Daniel Stenberg, auteur de l'utilitaire curl pour l'envoi et la réception de données réseau, a critiqué l'utilisation des outils d'IA dans les rapports de vulnérabilités. Ces rapports contiennent des informations détaillées, sont rédigés dans un langage clair et semblent de haute qualité, mais sans analyse approfondie, ils peuvent en réalité induire en erreur, en remplaçant les véritables problèmes par un contenu de qualité, certes, mais superflu.
Le projet Curl offre des primes pour l'identification de nouvelles vulnérabilités et a déjà reçu 415 signalements de problèmes potentiels, dont seulement 64 ont été confirmés comme étant des vulnérabilités et 77 comme étant des problèmes non liés à la sécurité. Ainsi, 66 % des signalements étaient inutiles et ont simplement fait perdre du temps aux développeurs, temps qui aurait pu être consacré à des tâches plus productives.
Les développeurs perdent un temps précieux à analyser des rapports inutiles et à revérifier les informations à plusieurs reprises, car la qualité visuelle de la présentation leur confère une crédibilité illusoire, laissant croire à une erreur d'interprétation.
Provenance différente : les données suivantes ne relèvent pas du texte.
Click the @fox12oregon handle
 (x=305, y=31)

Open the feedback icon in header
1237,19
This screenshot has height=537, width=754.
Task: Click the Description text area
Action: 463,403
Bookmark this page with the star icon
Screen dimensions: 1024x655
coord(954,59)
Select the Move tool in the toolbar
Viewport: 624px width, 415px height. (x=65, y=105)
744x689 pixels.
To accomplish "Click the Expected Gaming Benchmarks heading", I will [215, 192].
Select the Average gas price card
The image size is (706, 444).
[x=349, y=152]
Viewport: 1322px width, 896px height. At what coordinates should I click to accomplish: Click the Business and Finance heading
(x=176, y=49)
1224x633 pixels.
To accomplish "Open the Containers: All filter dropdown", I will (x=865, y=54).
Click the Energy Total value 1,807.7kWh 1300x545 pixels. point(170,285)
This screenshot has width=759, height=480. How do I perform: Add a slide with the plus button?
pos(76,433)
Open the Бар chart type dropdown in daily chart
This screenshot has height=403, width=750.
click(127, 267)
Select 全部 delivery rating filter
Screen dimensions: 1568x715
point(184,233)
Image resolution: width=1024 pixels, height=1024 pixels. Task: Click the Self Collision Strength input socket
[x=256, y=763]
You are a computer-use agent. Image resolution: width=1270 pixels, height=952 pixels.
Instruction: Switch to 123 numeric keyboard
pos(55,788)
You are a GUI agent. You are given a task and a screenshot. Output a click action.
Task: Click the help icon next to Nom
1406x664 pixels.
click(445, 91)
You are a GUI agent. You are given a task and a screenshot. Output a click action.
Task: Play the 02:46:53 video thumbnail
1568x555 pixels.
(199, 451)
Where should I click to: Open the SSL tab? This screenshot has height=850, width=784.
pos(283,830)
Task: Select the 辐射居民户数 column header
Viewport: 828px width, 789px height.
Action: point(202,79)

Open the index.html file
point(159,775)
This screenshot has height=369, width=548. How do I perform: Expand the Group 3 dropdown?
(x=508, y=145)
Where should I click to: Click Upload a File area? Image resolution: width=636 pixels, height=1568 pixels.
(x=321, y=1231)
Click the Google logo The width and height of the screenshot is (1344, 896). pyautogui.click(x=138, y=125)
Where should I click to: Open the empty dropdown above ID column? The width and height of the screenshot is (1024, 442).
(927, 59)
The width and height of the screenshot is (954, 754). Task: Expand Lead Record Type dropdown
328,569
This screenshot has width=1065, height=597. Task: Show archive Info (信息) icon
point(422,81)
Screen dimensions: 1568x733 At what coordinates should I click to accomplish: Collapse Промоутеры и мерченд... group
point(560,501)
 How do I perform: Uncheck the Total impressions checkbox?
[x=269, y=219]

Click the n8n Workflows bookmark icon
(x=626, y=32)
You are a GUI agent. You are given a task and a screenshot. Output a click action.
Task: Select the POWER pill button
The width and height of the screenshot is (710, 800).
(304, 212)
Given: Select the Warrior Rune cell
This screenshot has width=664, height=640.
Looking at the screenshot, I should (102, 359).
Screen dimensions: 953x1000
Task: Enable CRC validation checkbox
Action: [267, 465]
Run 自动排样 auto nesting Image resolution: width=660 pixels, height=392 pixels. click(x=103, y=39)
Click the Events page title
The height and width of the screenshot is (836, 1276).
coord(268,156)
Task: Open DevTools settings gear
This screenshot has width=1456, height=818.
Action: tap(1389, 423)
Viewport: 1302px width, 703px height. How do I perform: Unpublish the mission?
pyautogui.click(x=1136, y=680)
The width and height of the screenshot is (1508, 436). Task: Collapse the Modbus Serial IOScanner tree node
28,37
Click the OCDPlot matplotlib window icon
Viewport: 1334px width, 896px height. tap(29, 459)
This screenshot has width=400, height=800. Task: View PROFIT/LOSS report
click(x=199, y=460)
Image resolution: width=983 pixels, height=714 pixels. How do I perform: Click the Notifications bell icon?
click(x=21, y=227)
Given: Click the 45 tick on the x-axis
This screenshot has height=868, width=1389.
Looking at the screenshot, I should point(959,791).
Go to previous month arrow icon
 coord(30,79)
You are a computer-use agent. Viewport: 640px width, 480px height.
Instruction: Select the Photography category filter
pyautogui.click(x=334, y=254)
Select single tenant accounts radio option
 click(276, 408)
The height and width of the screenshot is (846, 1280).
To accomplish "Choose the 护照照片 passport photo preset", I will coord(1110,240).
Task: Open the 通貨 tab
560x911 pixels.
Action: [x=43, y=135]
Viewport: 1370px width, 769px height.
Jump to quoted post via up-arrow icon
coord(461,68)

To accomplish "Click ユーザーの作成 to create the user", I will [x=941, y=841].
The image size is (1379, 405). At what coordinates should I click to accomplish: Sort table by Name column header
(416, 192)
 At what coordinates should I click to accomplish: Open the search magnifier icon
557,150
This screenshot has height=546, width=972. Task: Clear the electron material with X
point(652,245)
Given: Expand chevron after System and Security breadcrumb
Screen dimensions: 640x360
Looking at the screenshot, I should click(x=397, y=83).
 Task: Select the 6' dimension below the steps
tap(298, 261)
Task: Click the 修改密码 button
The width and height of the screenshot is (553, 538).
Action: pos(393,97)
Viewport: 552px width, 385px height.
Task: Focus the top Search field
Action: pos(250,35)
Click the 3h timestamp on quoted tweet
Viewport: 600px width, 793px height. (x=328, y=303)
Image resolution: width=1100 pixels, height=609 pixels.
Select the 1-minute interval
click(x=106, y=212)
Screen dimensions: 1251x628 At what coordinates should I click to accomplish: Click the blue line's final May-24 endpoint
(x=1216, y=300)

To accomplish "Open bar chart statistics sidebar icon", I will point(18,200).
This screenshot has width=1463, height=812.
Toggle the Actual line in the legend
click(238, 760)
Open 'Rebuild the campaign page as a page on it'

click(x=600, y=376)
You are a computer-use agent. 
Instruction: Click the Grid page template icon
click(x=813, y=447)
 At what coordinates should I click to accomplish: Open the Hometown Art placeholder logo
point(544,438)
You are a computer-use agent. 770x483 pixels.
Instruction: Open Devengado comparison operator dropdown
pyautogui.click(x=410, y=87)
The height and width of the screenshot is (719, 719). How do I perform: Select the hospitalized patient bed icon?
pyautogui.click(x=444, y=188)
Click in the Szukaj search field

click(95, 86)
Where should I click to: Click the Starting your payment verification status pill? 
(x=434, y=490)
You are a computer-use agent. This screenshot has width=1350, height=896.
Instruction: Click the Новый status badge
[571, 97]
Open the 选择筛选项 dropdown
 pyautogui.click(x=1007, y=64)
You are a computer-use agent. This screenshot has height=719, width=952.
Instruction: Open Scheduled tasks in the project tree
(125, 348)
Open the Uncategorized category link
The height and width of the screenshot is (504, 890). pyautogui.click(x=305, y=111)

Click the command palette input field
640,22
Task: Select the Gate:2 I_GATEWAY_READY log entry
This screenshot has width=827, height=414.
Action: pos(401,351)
Par ailleurs, la génération d'un tel rapport ne demande que peu d'efforts à son auteur, qui ne se soucie guère de vérifier l'existence d'un problème réel, mais se contente de copier aveuglément les données fournies par les assistants IA, espérant ainsi remporter une récompense.
Deux exemples de tels rapports erronés sont présentés. La veille de la publication, prévue en octobre, d'informations concernant une vulnérabilité critique (CVE-2023-38545), un rapport a été soumis via HackerOne, affirmant qu'un correctif était désormais accessible au public. En réalité, ce rapport contenait un mélange d'informations sur des problèmes similaires et d'extraits détaillés sur d'anciennes vulnérabilités, compilés par l'assistant IA Bard de Google. Les informations ainsi obtenues semblaient nouvelles et pertinentes, mais étaient totalement déconnectées de la réalité.
Le second exemple concerne un signalement de dépassement de tampon dans un gestionnaire WebSocket, reçu le 28 décembre. Ce signalement a été effectué par un utilisateur ayant déjà signalé des vulnérabilités à divers projets via HackerOne. Le rapport décrivait une méthode pour reproduire le problème, en utilisant des termes généraux pour décrire l'envoi d'une requête modifiée avec une valeur supérieure à la taille du tampon utilisé lors de la copie avec `strcpy`. Le rapport fournissait également un exemple de solution (remplacement de `strcpy` par `strncpy`) et un lien vers la ligne de code « strcpy(keyval, randstr) » que l'auteur du signalement estimait être à l'origine de l'erreur.
Le développeur a tout vérifié trois fois sans trouver d'anomalie. Cependant, le rapport, rédigé avec assurance et proposant même une solution, lui a laissé un goût amer. Toute tentative pour comprendre comment le chercheur avait contourné la vérification de taille explicite précédant l'appel à `strcpy` et comment la taille du tampon `keyval` était inférieure aux données lues a abouti à des explications détaillées, mais peu pertinentes, se contentant de ressasser des causes générales et évidentes de dépassements de tampon, sans lien avec le code Curl spécifique. Ces réponses ressemblaient à une conversation avec un assistant vocal. Après avoir passé une demi-journée à tenter vainement de comprendre l'origine du problème, le développeur s'est finalement convaincu de l'absence de vulnérabilité.